▶ [Data shown]
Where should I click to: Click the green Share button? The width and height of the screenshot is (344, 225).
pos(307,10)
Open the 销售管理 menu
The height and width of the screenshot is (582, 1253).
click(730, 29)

▶ [Activity] Transcribe every line of the records, keeping each one exact.

▶ [Written answer]
Where should I click to: Click the green Share button? The width and height of the screenshot is (344, 225).
pos(307,10)
Open the 销售管理 menu
The height and width of the screenshot is (582, 1253).
click(730, 29)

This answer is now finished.